Resume the news account of Officer Talley's suspension and administrative leave, continuing on from its final sentence.

PAGE EXCERPT:
________________
She also “elaborated that the morning watch work cycle along with the sleep deprivation that comes with it has also weighed heavily on him,” according to the report.

Administrative leave

As a result of the March 2018 incident at Levinsohn’s home, Talley’s supervisors suspended him for violating police department policy related to alcohol use, placed him on administrative leave with pay, effective March 17, 2018, and required him to attend a city “Employee Assistance Program” to determine whether he was fit for duty.

“You will be required to attend as many sessions as deemed necessary,” read a March 16, 2018, memo to Talley from Police Chief Ricky Boren, who instructed Talley to report to a captain in the department’s personnel office no later than 5 p.m. the following March 19.

The memo cited a department policy stating officers on administrative leave “shall not wear the police uniform, carry a duty weapon, operate a police vehicle or work off duty employment involving police or security functions.” It did not indicate the length of time Talley would be on leave.

In a follow-up memo to Talley dated Aug. 15, 2018, Lt. Matt Blackstock of the department’s patrol services bureau detailed the justification for Talley’s one-day suspension without pay, which was set for the following Sept. 10.

Blackstock cited this police department policy:

“No officer shall use alcoholic beverages off-duty to the extent that such use results in the commission of an obnoxious or offensive act to the discredit of the Columbus Police Department, or that such use would render the officer unfit for duty at a given time.”

Blackstock recounted Talley’s actions when he apparently was drunk and had to be restrained the previous March, and added:

“It was also learned that you were at this residence which belonged to Kelly Levinsdan (sic), who was identified as a close friend and witnessed the incident. You were armed with Glock 30, 45 caliber, semi-automatic handgun which was located in the kitchen,” Blackstock wrote.

“This fact, along with your state of mind, your obvious alcohol consumption, your text messages and voice messages indicating you were experiencing a personal crisis with the potential to harm yourself, gave the people close to you, great concern that you were a danger to yourself as well as the public.”

Talley’s assignment with the department’s Special Weapons And Tactics or SWAT team was of particular concern, as he was supposed to be prepared to serve on that team whenever called.
________________
DATA EXTRACTS:
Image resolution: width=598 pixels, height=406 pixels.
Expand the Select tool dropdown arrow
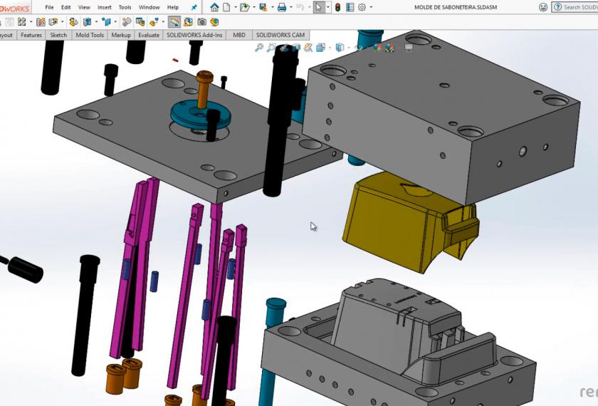tap(327, 7)
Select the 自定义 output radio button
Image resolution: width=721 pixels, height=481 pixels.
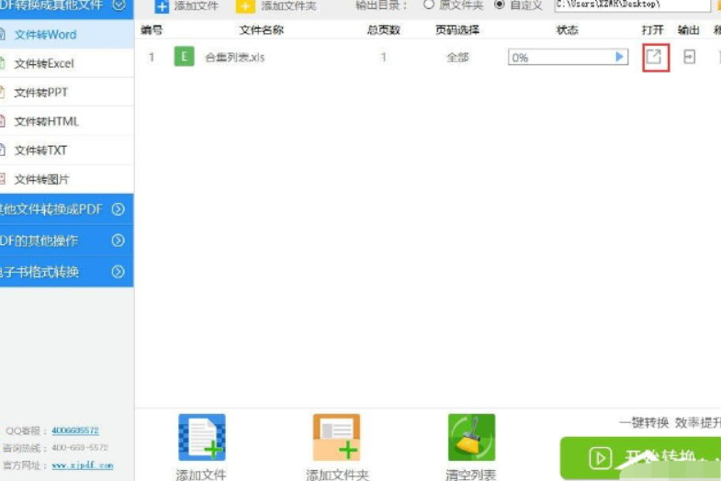500,5
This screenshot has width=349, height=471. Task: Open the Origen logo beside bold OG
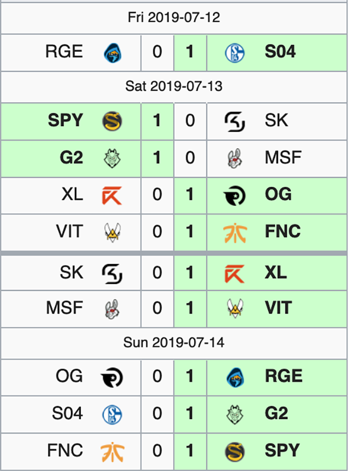[235, 196]
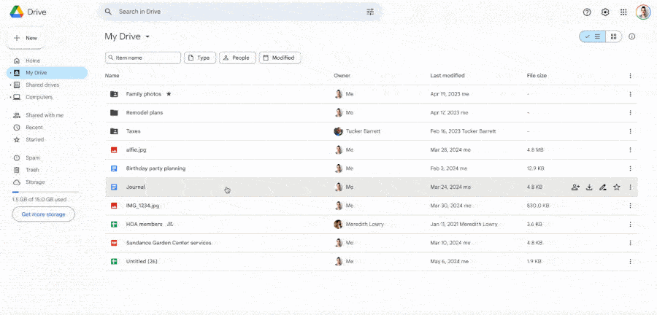The width and height of the screenshot is (657, 315).
Task: Click Get more storage
Action: point(43,214)
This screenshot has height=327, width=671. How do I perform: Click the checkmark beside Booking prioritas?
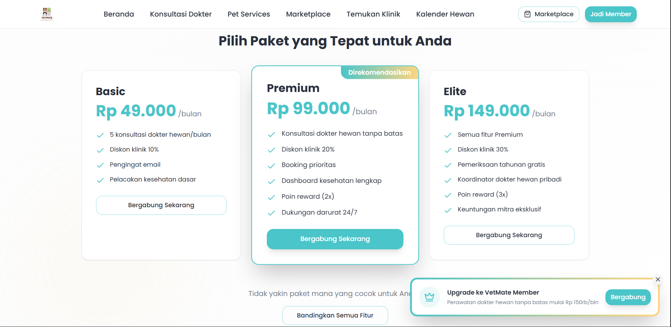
________________
ANSWER AREA:
“Your assignment to the SWAT TEAM, which designates you to possibly be called out at any time day or night places you in a group of people that depend on your professionalism and leadership at all times.”

Talley’s intoxication the previous March 11 “placed you unfit for duty at a moment’s notice but you also allowed yourself to become both obnoxious and offensive to others due to your intoxicated condition,” Blackstock added. “You also were scheduled to be in a SWAT TEAM class the following day. Because of this incident, you were not able to attend that class.”

Talley’s employment status with the police department is currently unknown. According to Columbus Human Resources Director Reather Hollowell, Talley currently has a pending personnel action, which she could not elaborate on.

Talley’s defense attorney Jennifer Curry said Wednesday that Talley still was employed with the city.

At Curry’s request, Superior Court Judge Arthur Smith III signed a court order Tuesday to have Talley undergo a psychological evaluation within 90 days at West Central Georgia Regional Hospital in Columbus.

The order employs standard court language for such an evaluation, saying it should determine:

Whether Talley is capable of understanding court proceedings, of comprehending his circumstances, and of assisting his defense attorney.

Whether he could distinguish right from wrong at the time of the incident, or instead was subject to a “delusional compulsion” that overcame him.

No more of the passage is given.